The Text Domain in WordPress Internationalization

In this post I want to address a common question / misunderstanding about the role of the text domain when internationalizing WordPress plugins and themes. This topic has been addressed in the past, but it comes up again from time to time. Time to re-address it!

Some Background

Over the last few months I helped build and shape a new command for WP-CLI that makes it easier for developers to fully internationalize and localize their WordPress plugins and themes. It’s meant as a successor to the makepot.php script that tries to achieve the same and is the currently used by thousands of WordPress developers as well as the WordPress.org translation platform.

Unfortunately, makepot.php is outdated, buggy, and not really future-proof (think JavaScript internationalization). That’s why I proposed replacing it with the new WP-CLI command on WordPress.org.

By running wp i18n make-pot /path/to/my/wordpress/wp-content/my-plugin you can create a so-called translation catalog with the .pot file extension. This catalog contains all the strings from your plugin that have been internationalized using the available gettext functions like __(), _n(), and _x().

Check out the plugin developer handbook for a more thorough list of localization functions.
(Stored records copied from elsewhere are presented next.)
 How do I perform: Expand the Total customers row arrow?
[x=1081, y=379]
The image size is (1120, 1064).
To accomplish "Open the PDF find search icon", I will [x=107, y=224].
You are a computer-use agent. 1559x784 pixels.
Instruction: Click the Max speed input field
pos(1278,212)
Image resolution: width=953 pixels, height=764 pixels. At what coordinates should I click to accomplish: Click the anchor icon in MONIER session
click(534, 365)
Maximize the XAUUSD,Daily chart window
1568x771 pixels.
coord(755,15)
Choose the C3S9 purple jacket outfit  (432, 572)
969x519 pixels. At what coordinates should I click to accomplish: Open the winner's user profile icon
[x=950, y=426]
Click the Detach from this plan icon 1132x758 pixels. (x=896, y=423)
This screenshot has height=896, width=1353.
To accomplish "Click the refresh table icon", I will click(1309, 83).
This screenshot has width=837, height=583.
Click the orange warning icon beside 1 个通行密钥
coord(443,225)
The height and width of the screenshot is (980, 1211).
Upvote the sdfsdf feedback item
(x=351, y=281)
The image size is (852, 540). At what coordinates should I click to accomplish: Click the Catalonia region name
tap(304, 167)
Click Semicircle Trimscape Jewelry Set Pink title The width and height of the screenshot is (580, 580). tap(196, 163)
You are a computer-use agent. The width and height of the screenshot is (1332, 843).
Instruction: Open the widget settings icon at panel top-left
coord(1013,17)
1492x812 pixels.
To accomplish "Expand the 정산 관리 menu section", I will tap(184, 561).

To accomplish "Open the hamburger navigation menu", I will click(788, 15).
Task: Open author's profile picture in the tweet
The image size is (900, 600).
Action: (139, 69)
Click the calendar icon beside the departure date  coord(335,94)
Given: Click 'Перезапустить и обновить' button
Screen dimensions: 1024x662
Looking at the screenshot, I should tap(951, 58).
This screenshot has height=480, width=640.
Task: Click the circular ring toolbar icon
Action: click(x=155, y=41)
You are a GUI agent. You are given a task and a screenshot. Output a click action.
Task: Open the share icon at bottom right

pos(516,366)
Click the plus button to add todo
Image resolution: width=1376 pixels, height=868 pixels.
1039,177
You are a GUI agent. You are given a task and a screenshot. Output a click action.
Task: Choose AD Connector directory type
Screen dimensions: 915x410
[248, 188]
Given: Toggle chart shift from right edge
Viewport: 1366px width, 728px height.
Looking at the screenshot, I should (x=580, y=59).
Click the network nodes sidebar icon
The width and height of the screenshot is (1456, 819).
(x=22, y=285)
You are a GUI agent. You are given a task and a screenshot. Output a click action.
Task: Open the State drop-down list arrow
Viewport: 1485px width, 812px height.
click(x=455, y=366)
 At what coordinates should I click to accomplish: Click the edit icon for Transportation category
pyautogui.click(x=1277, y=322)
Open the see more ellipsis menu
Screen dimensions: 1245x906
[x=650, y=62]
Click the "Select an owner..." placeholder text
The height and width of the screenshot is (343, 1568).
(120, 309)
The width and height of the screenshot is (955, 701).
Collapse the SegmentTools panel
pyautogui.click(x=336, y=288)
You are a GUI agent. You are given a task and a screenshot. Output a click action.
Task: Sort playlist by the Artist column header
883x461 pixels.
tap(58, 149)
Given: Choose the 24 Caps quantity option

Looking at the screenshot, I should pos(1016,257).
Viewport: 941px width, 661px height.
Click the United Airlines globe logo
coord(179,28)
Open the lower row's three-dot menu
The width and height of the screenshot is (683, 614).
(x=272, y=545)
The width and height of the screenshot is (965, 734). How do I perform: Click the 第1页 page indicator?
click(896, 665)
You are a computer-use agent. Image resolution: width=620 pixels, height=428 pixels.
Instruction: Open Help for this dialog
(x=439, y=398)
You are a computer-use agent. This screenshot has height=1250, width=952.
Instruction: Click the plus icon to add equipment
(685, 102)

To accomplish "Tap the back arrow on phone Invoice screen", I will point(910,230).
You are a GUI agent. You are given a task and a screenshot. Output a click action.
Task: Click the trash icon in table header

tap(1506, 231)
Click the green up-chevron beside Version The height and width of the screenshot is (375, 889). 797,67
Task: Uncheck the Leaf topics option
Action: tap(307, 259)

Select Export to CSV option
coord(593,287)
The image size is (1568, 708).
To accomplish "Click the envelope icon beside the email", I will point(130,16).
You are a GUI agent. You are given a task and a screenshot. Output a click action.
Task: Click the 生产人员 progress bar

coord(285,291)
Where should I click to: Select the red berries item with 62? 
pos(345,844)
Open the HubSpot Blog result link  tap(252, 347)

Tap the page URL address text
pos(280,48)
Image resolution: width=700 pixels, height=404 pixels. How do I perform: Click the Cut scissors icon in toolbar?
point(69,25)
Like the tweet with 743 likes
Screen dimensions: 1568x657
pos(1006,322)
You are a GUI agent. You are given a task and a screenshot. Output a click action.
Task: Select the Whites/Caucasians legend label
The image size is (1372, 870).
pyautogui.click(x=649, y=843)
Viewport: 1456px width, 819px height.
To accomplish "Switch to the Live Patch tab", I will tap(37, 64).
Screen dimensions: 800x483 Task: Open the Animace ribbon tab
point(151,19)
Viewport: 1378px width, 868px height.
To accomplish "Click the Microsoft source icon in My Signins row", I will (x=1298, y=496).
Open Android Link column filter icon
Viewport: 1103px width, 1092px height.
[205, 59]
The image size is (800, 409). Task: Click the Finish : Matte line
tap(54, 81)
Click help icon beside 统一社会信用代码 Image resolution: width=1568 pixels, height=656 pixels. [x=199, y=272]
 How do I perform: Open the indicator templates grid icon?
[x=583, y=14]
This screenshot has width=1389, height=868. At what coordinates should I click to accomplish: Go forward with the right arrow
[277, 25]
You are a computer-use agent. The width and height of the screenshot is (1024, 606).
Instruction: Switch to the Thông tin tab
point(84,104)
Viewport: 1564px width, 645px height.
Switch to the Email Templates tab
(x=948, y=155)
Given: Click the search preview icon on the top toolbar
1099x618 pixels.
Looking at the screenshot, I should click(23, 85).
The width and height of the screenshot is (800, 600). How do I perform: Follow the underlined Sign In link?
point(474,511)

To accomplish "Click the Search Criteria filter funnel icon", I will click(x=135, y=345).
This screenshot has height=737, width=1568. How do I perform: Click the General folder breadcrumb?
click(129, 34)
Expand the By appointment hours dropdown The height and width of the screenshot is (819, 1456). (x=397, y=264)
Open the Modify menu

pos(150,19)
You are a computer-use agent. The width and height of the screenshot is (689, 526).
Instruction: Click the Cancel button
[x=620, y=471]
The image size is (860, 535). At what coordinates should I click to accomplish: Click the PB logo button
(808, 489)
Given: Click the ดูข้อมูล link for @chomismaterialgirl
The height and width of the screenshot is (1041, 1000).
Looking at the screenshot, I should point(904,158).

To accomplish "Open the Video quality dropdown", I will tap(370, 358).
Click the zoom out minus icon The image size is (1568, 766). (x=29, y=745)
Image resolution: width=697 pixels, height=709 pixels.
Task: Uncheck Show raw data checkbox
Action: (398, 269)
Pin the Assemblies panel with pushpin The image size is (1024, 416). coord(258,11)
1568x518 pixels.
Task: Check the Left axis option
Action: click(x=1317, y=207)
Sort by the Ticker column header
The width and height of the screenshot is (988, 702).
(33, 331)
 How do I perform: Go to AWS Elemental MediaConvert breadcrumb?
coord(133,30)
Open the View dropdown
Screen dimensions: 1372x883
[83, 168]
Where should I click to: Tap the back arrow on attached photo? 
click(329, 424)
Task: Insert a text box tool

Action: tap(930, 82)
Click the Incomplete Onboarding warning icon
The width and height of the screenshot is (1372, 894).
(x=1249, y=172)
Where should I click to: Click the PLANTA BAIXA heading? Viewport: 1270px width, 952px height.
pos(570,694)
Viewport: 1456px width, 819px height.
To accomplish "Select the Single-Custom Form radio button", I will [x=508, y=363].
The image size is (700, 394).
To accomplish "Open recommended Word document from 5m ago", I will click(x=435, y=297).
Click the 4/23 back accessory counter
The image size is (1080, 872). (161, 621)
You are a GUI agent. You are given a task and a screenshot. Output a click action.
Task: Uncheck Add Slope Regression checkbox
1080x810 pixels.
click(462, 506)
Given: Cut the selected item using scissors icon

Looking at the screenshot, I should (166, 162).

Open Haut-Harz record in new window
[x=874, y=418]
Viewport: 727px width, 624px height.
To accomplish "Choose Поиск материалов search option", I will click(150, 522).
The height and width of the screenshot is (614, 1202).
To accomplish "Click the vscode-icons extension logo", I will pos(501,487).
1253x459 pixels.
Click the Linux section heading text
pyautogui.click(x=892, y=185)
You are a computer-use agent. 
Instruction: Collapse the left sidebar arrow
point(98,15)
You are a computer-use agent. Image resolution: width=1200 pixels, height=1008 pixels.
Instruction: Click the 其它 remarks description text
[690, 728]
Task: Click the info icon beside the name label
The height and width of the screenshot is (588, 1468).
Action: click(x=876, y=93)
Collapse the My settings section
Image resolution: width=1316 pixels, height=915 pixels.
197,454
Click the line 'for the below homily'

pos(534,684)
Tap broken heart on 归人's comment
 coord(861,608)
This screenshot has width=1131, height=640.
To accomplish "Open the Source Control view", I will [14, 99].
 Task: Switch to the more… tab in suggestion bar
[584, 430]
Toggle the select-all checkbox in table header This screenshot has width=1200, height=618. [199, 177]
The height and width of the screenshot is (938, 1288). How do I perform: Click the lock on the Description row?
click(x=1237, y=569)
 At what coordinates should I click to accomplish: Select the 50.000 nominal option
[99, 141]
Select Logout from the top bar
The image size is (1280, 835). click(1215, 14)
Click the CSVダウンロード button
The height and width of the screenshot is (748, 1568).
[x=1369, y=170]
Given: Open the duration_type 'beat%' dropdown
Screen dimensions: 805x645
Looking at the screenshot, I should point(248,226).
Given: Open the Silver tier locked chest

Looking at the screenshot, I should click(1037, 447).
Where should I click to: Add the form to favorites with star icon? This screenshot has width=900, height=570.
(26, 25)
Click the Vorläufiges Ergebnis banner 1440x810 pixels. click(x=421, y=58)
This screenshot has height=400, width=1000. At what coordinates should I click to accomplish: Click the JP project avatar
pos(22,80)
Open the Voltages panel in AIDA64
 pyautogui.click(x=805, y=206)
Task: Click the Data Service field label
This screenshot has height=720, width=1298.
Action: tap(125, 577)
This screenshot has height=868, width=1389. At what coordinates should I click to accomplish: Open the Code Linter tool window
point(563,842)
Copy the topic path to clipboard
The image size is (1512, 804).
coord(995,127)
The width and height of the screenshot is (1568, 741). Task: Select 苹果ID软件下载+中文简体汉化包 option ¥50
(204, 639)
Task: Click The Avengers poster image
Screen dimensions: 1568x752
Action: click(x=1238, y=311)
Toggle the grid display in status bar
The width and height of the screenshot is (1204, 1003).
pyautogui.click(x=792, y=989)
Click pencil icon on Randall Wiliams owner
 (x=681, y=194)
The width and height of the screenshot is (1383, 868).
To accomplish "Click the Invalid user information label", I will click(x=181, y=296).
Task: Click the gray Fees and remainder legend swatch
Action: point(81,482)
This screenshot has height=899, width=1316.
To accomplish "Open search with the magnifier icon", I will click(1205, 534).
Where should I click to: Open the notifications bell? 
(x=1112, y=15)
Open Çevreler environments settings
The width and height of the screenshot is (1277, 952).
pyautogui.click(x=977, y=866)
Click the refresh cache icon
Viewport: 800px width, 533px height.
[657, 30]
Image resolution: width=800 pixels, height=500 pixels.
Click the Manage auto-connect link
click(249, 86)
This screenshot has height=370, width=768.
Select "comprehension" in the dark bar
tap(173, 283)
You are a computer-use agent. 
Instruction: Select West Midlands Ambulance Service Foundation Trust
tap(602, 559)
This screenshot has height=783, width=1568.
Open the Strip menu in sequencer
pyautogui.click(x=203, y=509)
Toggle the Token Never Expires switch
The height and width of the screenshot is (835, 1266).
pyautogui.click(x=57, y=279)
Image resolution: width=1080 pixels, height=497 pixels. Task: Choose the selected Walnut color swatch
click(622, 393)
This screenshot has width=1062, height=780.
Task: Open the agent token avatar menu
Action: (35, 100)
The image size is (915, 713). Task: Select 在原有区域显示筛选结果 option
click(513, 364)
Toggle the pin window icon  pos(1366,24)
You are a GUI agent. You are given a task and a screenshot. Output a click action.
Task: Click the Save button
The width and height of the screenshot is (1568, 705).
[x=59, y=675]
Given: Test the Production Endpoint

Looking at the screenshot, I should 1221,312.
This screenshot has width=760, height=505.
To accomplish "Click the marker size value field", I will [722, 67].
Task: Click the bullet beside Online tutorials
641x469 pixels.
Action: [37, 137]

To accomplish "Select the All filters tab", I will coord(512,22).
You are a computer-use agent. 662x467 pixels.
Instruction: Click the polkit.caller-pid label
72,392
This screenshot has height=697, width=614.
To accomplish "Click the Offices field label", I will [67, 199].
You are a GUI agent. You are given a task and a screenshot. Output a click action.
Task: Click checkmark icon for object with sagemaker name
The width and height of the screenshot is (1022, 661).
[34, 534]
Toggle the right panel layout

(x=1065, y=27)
Where The Text Domain Comes Into Play

Let’s take __( 'Translate me', 'my-plugin' ) as an example.

The first argument of this function call is the actual text that should be translatable, the second argument is your text domain. One requirement for plugin developers is that the text domain must match the slug of the plugin.

If your plugin is a single file called my-plugin.php or it is contained in a folder called my-plugin, the text domain should be my-plugin. If your plugin is hosted on WordPress.org, it must be the slug of your plugin URL (wordpress.org/plugins/<slug>).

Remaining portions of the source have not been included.